### GIVEN DATA
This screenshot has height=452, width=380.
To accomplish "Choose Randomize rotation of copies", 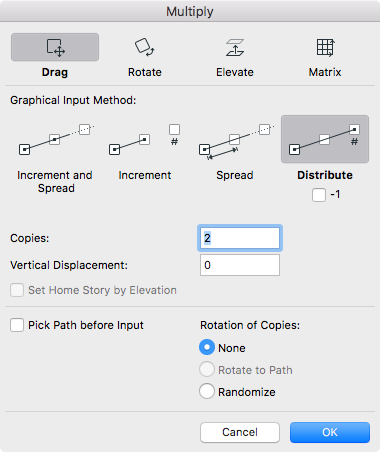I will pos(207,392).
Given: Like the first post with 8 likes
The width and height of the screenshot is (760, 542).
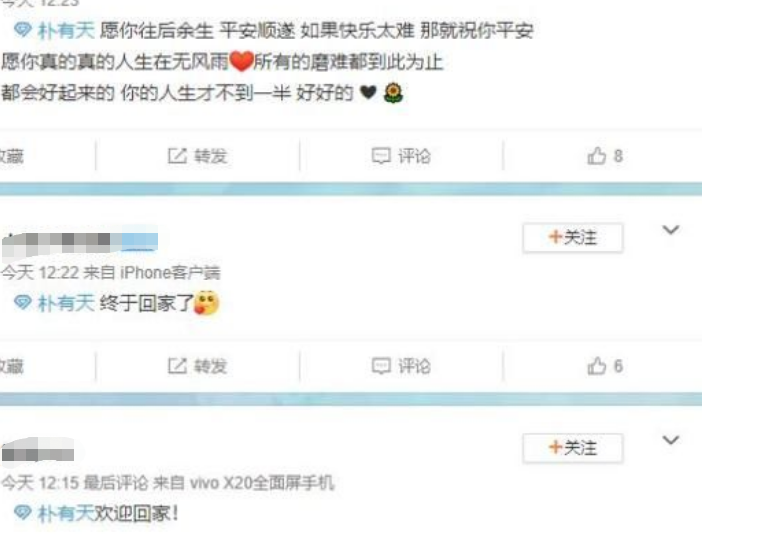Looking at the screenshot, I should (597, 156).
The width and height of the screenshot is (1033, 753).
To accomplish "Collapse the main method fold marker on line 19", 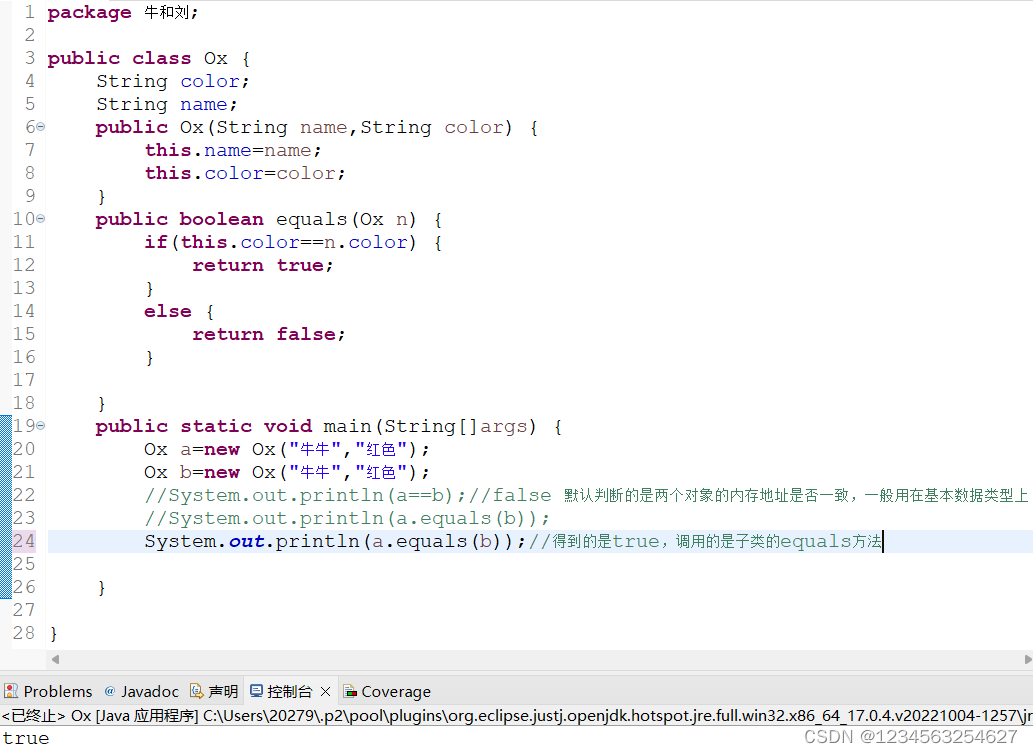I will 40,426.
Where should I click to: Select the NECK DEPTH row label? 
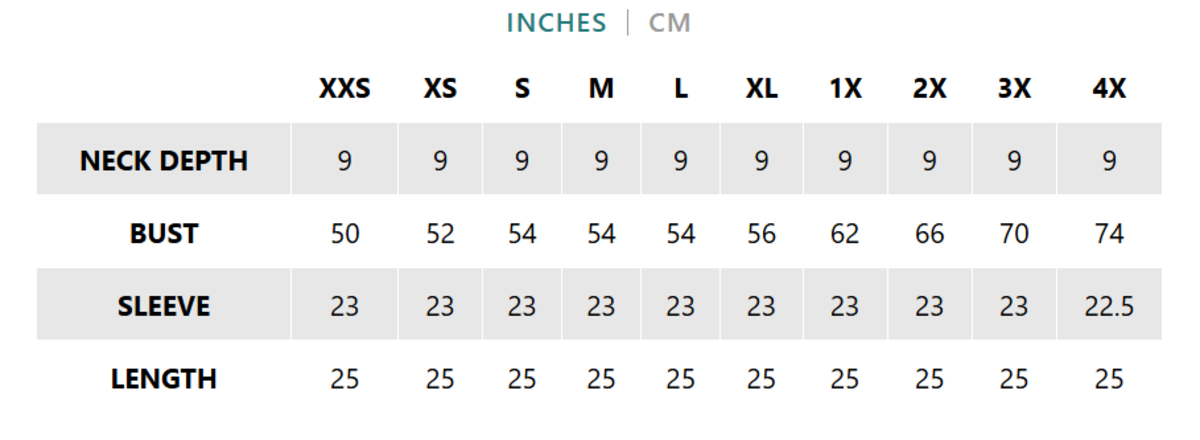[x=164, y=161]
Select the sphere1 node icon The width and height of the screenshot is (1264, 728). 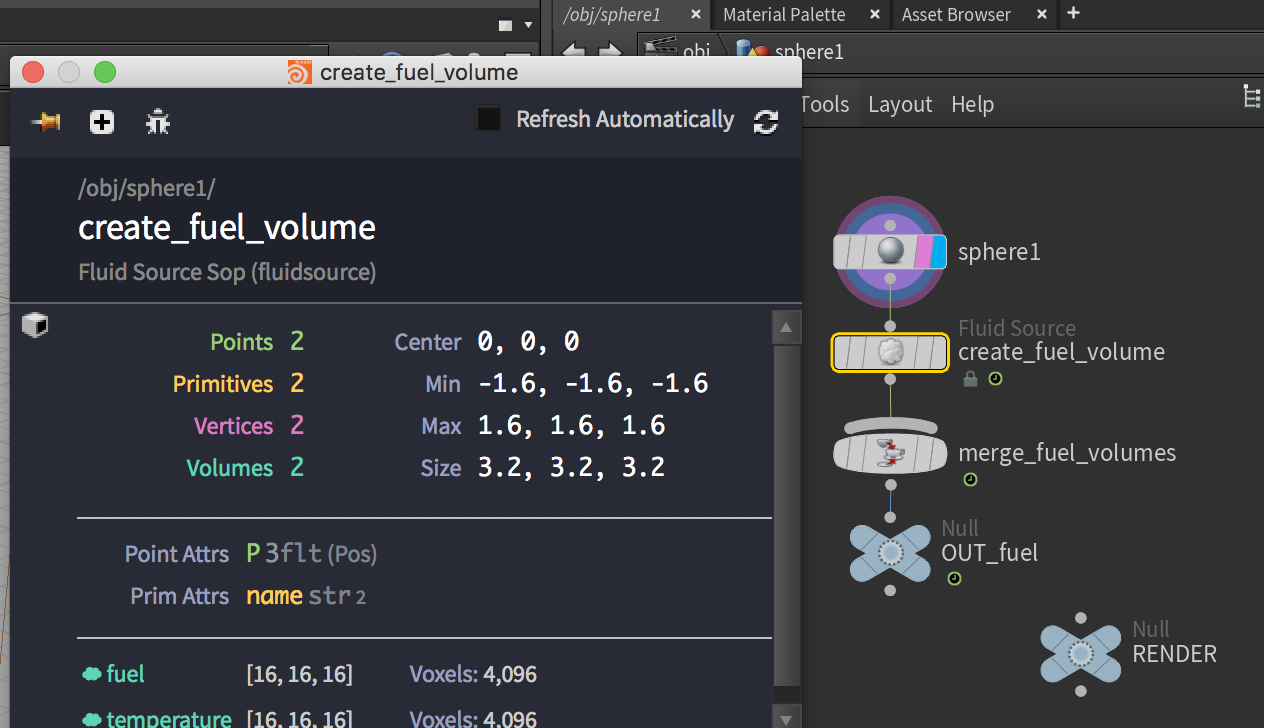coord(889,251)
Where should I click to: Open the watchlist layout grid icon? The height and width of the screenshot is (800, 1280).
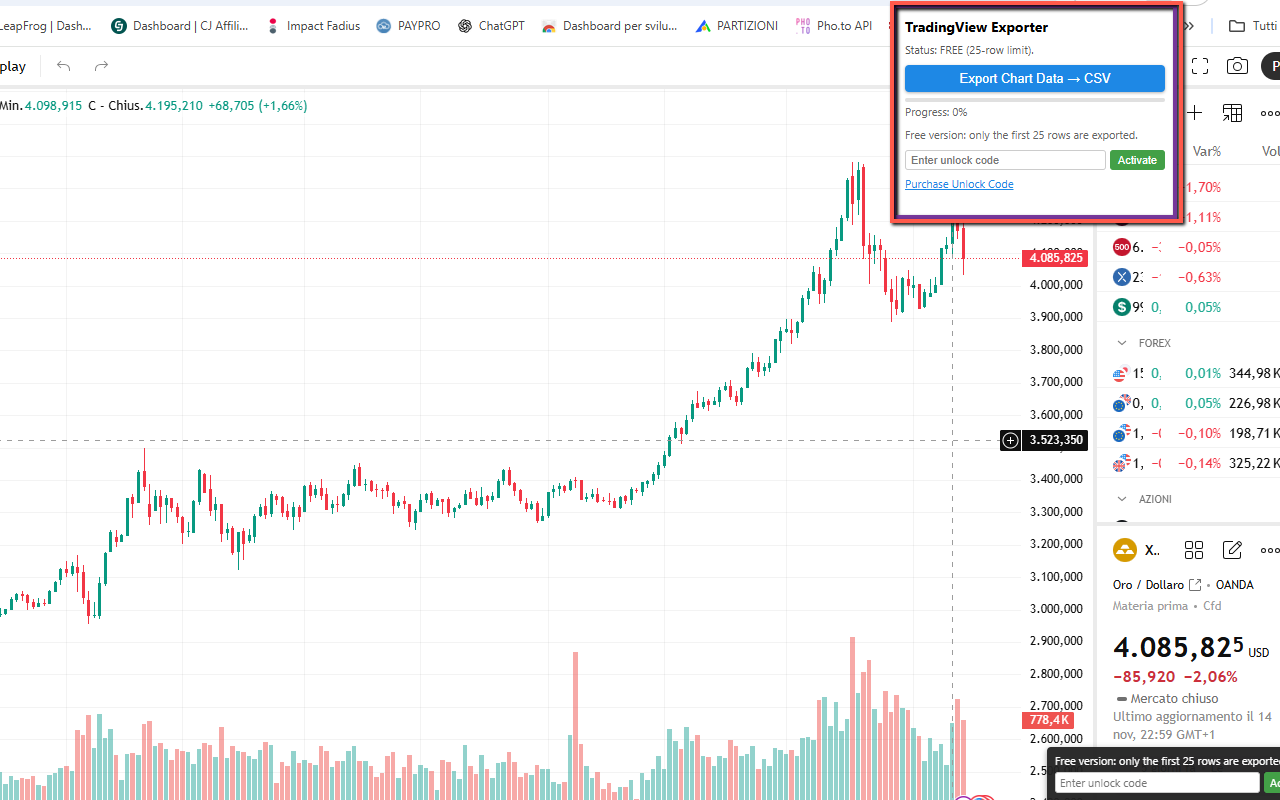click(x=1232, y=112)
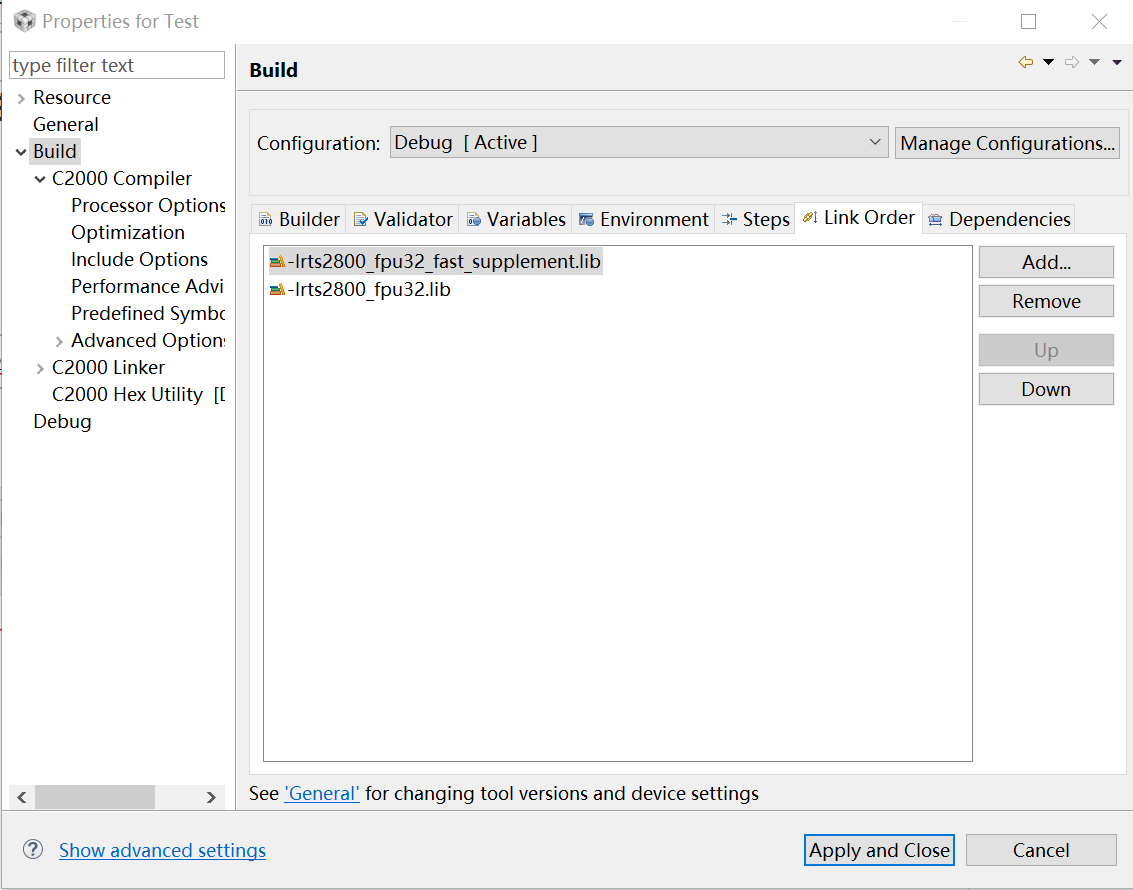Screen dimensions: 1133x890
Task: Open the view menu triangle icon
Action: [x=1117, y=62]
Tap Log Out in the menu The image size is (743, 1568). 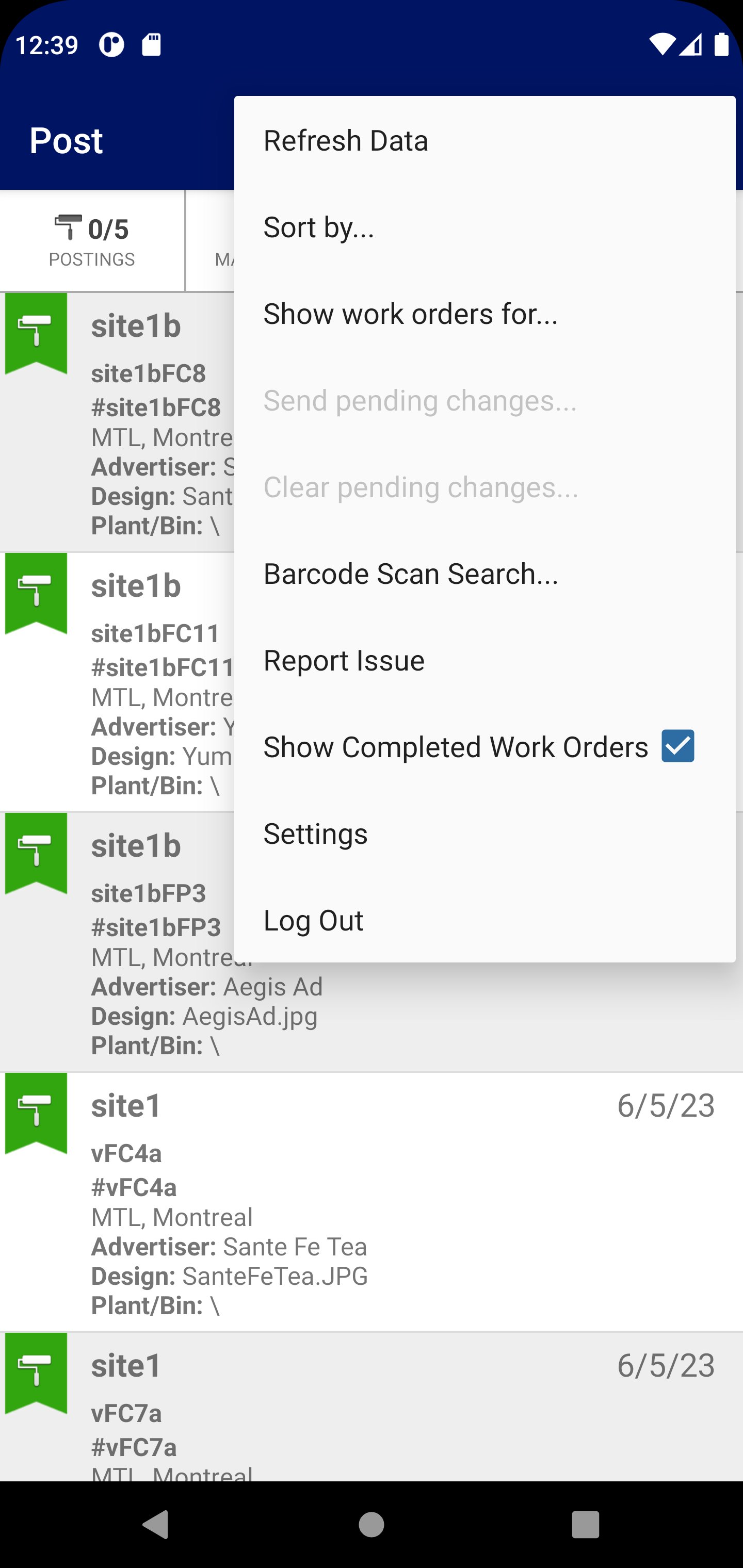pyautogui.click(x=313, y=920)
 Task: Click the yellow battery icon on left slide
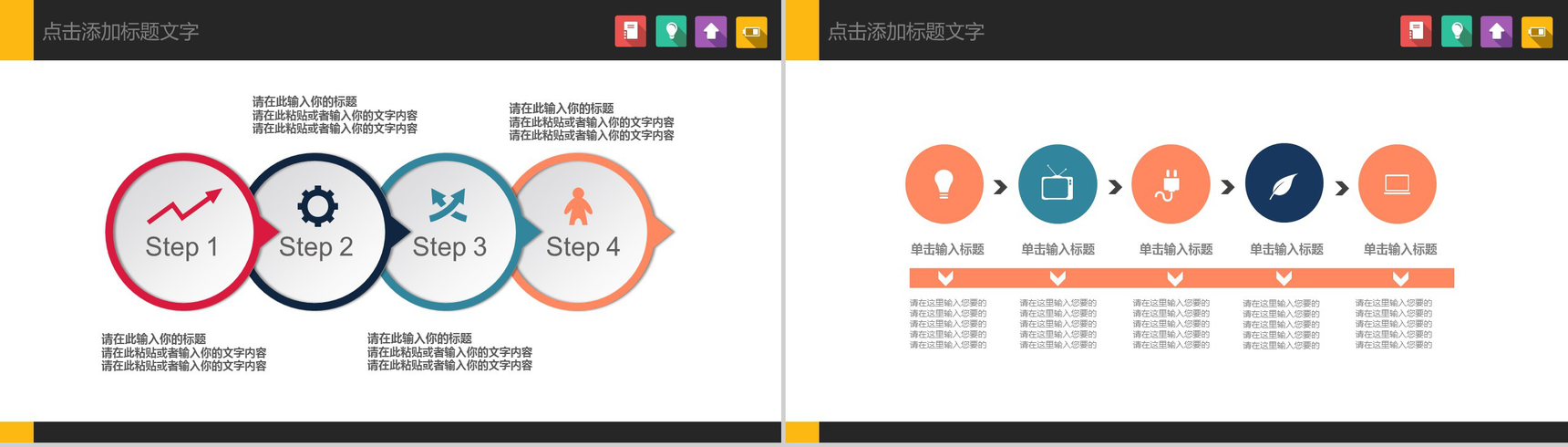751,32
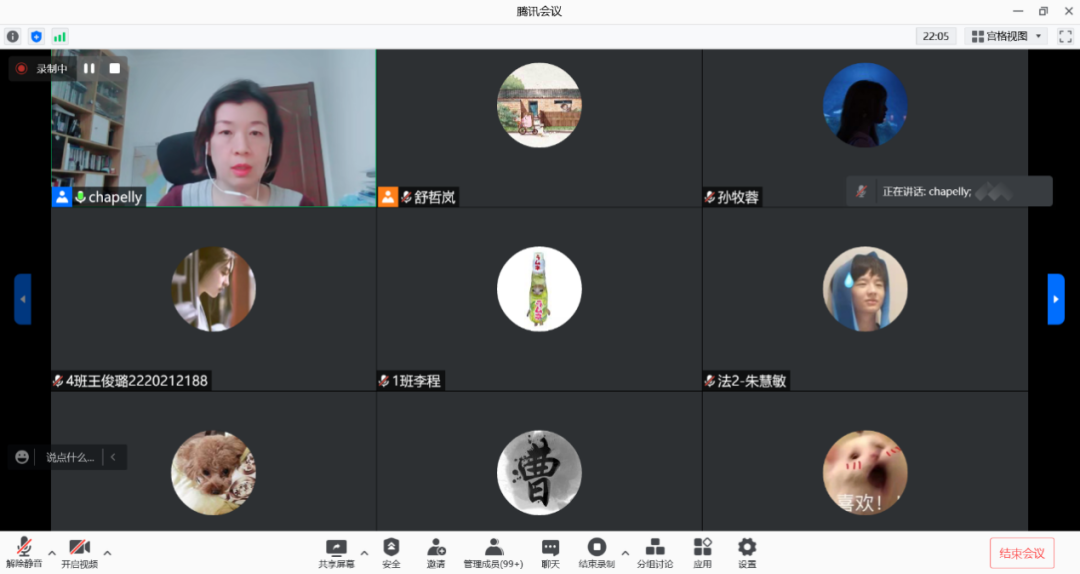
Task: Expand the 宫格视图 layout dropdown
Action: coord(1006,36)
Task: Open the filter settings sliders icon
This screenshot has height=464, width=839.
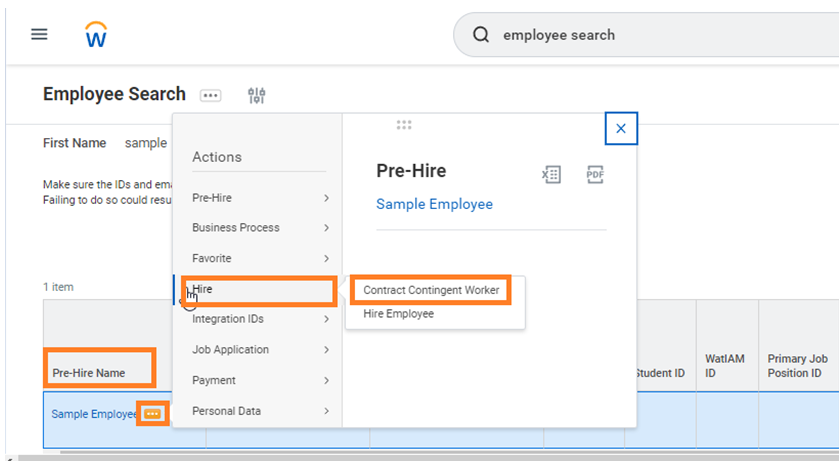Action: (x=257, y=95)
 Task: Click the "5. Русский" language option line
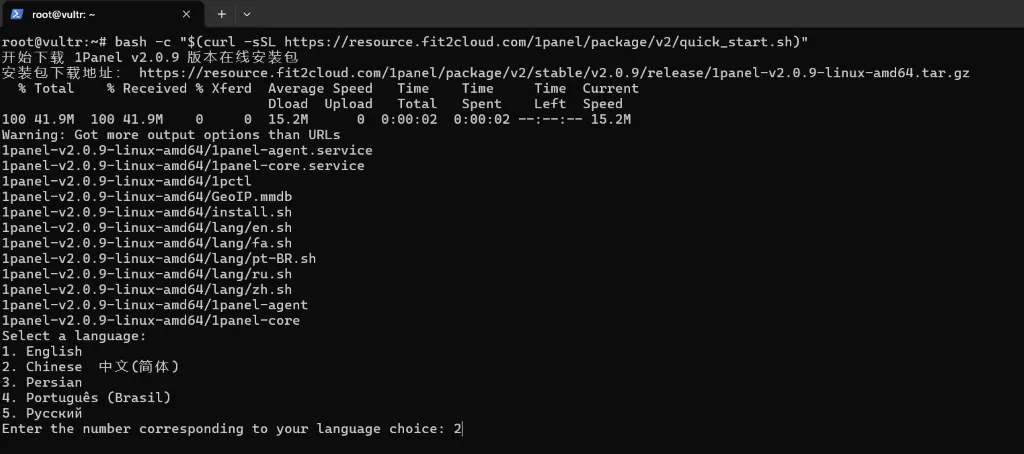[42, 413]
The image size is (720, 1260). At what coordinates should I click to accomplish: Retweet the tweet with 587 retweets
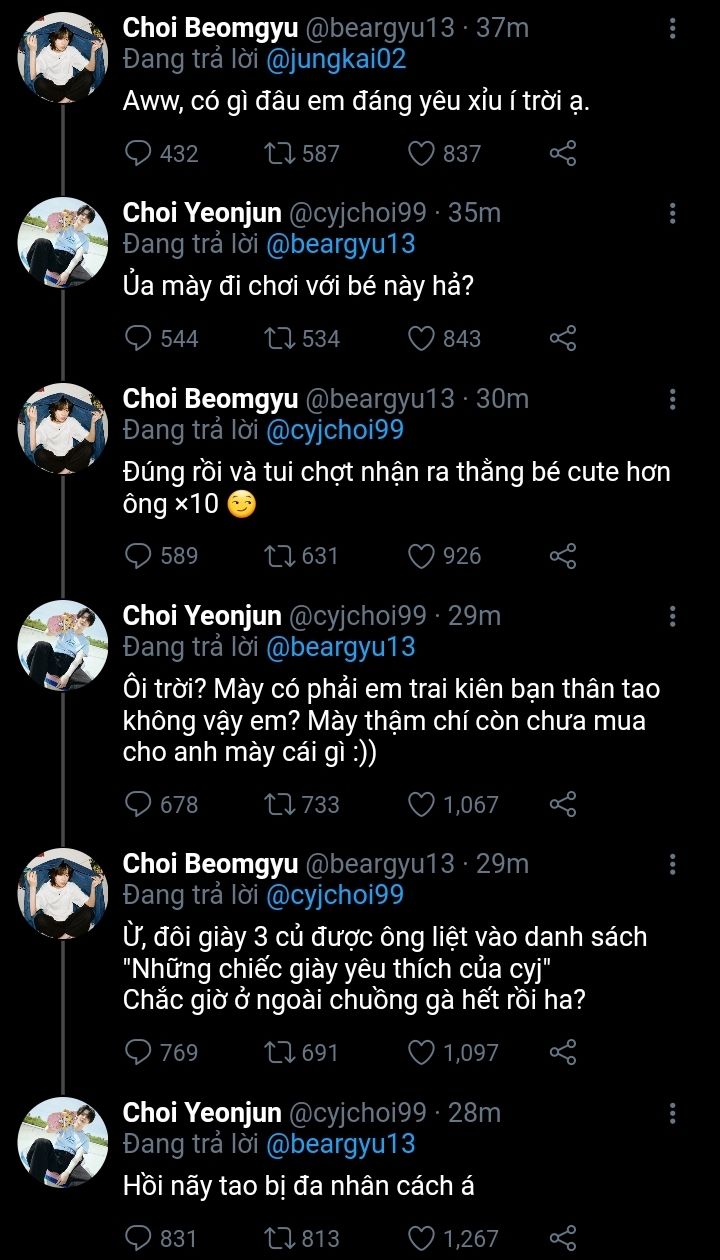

### ACTIVITY
The line containing "This screenshot has height=464, width=839." and every line after it, through the end of the records, are what you should retype exactly. Do not include the pictures.

### TASK SOLUTION
This screenshot has height=464, width=839.
Action: (x=257, y=95)
 Task: Click the "5. Русский" language option line
[42, 413]
The image size is (720, 1260). At what coordinates should I click to accomplish: Retweet the tweet with 587 retweets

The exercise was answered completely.